Published 11 November '20

The Federal Government’s delayed 2020-21 budget has foreshadowed a massive transport infrastructure spend of $7.5 billion across the country.  The Morrison Government is anticipating that this unprecedented infrastructure funding, which is focused on so-called “shovel-ready” projects, will provide the underpinning of a significant economic recovery as Australia’s bottom-line looks to be moving steadily out of recession.

Encouragingly, a significant proportion of the spending announced is to be focused on road safety initiatives ($2 billion), including projects aimed at addressing transport accident “black-spots” across some 3,000 kilometres of some of Australia’s major road transport routes.  Addressing these road safety initiatives is also likely to deliver improved general travel conditions and times, delivering a double bonus for the road transport sector – for example on the Princes Highway in north-east New South Wales.

The Federal Government’s announcement also includes significant regional rail upgrades in Victoria for the Shepparton and Warrnambool lines.

Along with the immediate and massive economic boost through infrastructure spend which will support some 100,000 jobs as well significant opportunities for Australian businesses, the announcement foreshadows much needed transport infrastructure improvements that will significantly contribute to the longer-term viability of many Australian commodity, manufacturing and services businesses.

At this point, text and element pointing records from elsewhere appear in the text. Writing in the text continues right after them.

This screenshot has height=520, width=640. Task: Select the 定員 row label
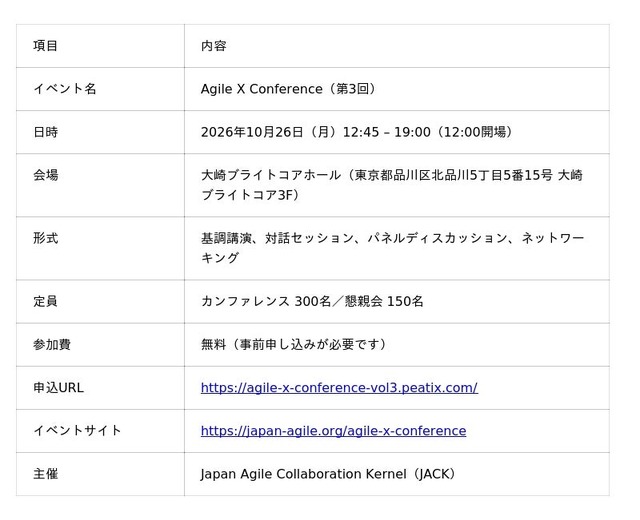pos(45,301)
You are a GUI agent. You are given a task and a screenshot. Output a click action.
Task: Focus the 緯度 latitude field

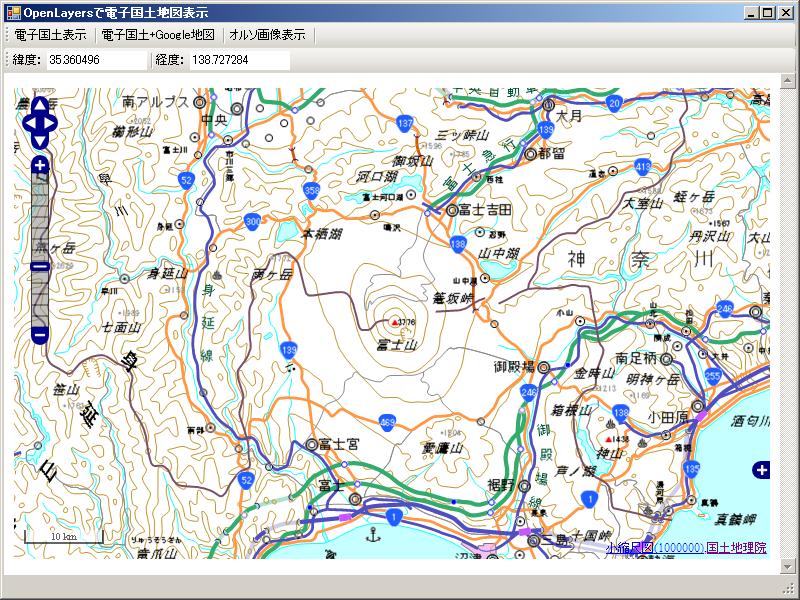96,60
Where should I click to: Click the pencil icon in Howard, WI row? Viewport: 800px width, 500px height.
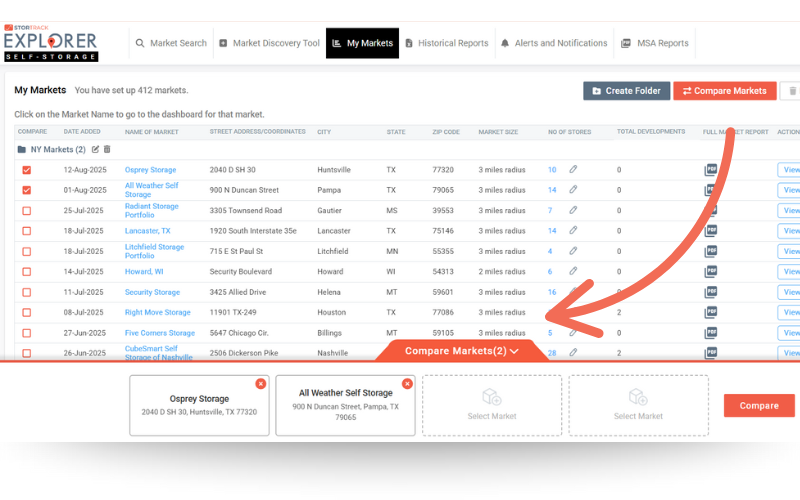click(x=573, y=271)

This is particularly welcome, as other parts of the economy start to reconsider the role that a renewed Australian manufacturing sector might play in economic recovery, as well as the geopolitical trade implications of reduced international goods movement and challenges with trade to China.

Boosted Government spending targeted at improving the flow and movement of goods and services around the country will significantly and positively impact the ability of the broader economy to prepare for and respond to dramatically changed domestic and global economics, commerce and trade conditions.

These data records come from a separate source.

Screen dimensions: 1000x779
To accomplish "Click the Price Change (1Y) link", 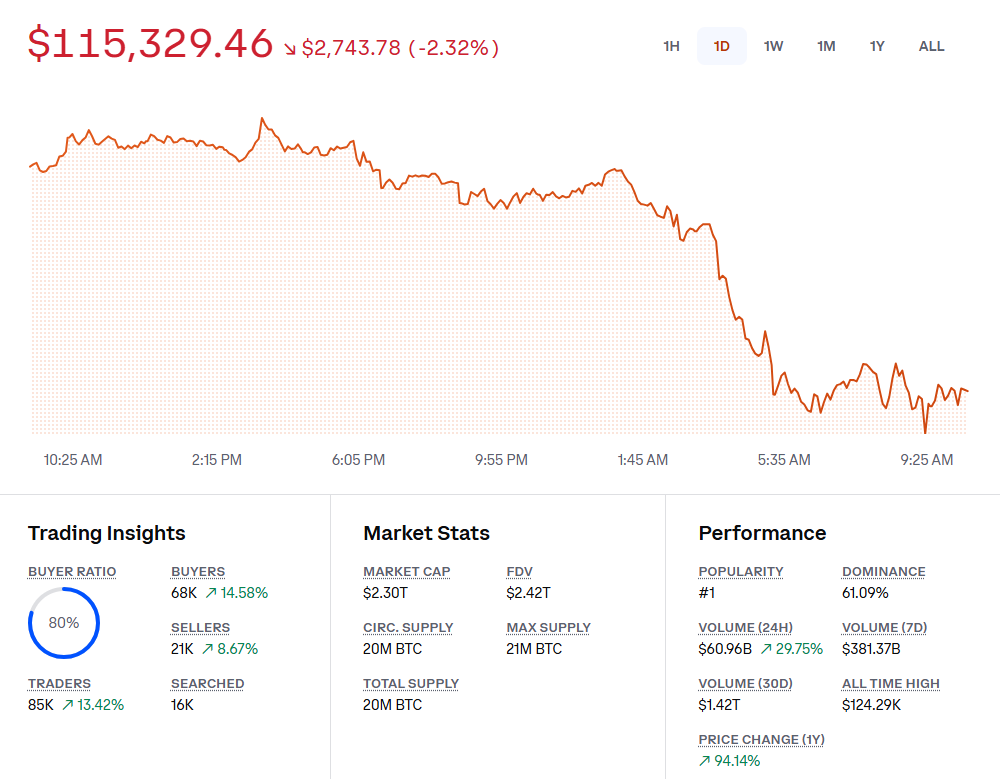I will click(761, 739).
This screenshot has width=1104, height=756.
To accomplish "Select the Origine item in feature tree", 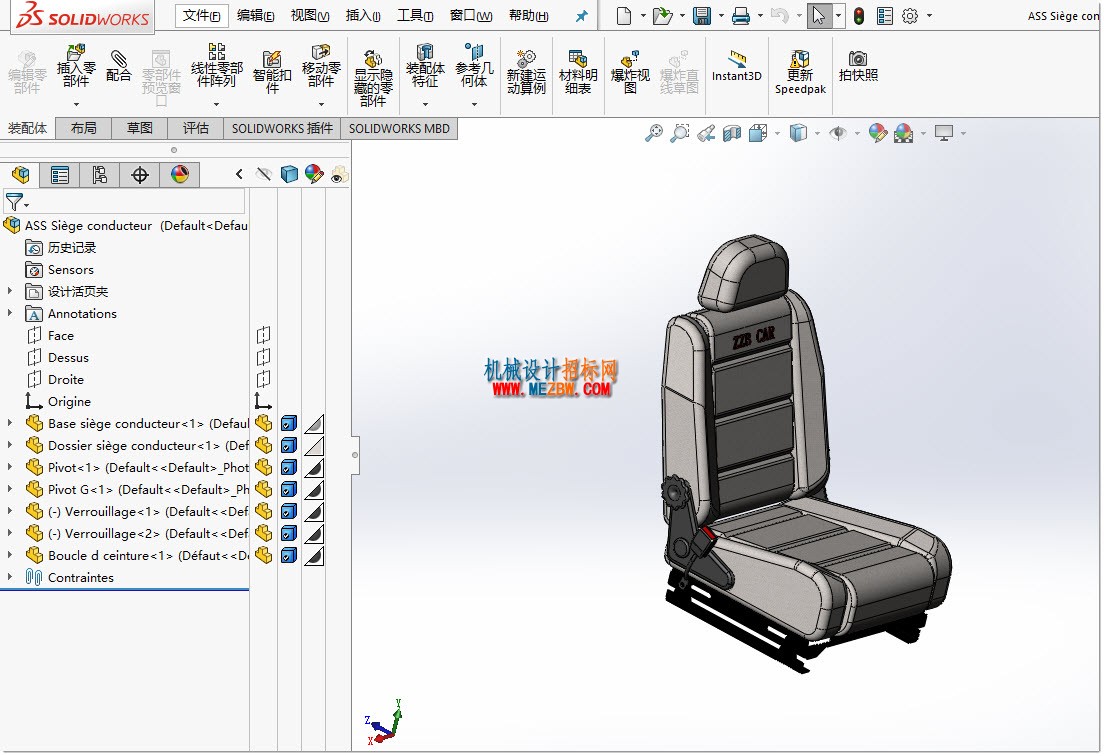I will coord(69,401).
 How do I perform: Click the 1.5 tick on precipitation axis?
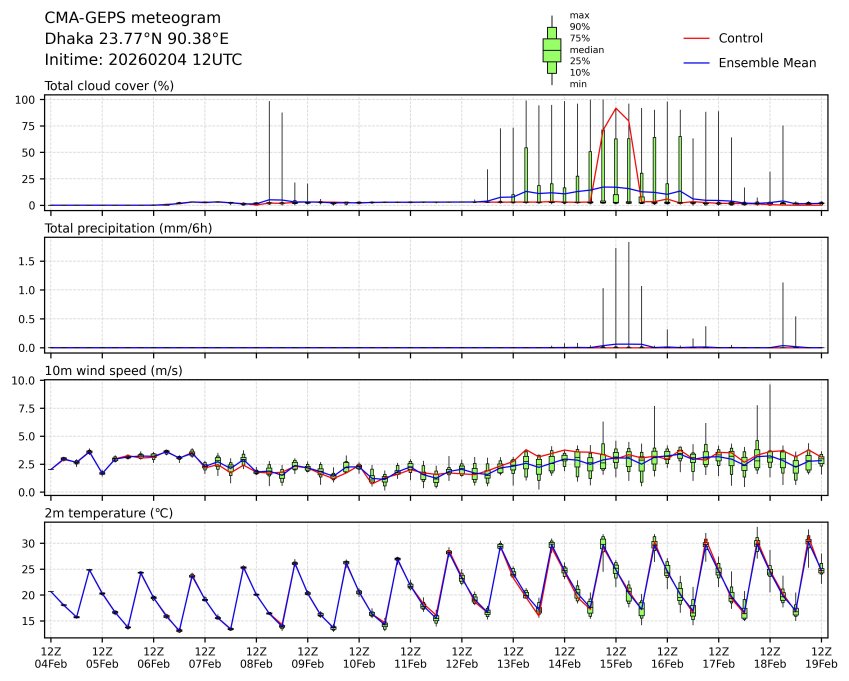pos(30,261)
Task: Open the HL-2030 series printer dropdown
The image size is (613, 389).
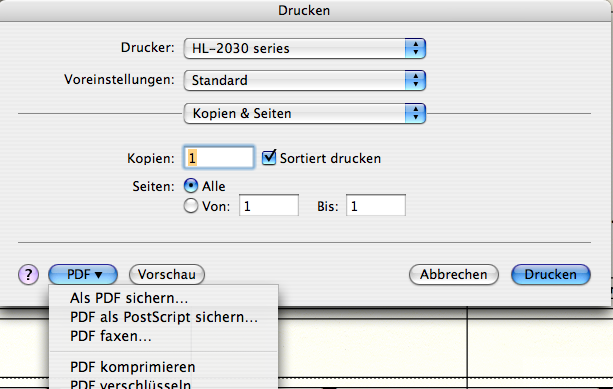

The proposed infrastructure spend is logically focused towards the larger states which is also where the additional flow-on benefits are likely to have the greatest impact on overall economic recovery.

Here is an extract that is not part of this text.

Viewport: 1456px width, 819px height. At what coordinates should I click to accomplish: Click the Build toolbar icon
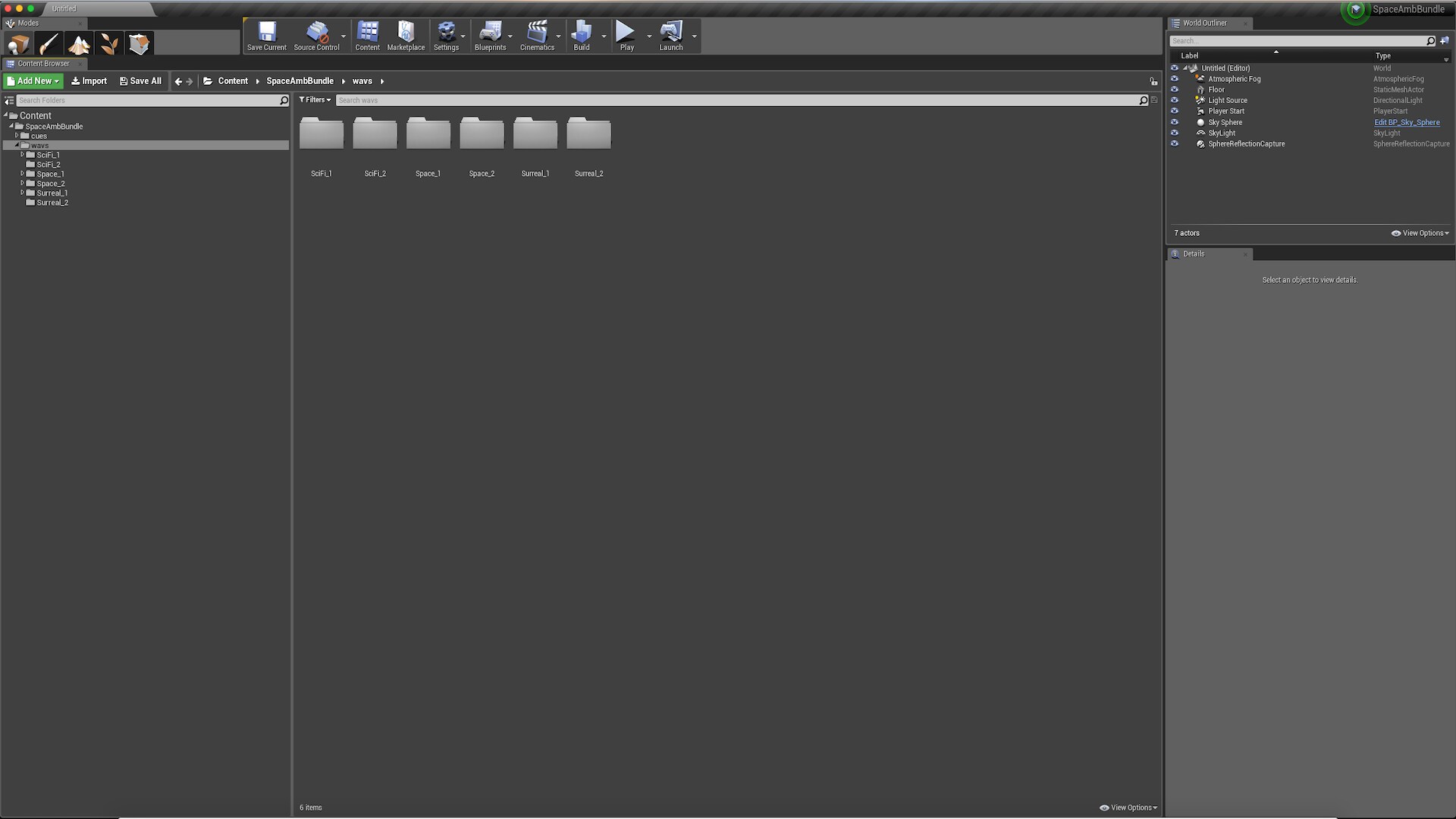pyautogui.click(x=581, y=35)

State/Territory Proposed infrastructure expenditure Focus
New South Wales $2.7 billion Roads and road safety
Queensland $1.3 billion Roads and road safety
Victoria $1.1 billion Regional rail, roads and road safety
Western Australia $1.1 billion Roads and road safety
South Australia $0.625 billion Roads and road safety
Tasmania $0.36 billion Roads and road safety
ACT and Northern Territory $0.345 billion Roads and road safety


An infrastructure budget of this magnitude promises to deliver significant future benefit for Australian industry as well as the freight and logistics sectors, while underpinning steps to drive Australia’s economy to improved competitiveness as we emerge from the COVID-19 pandemic and its implications.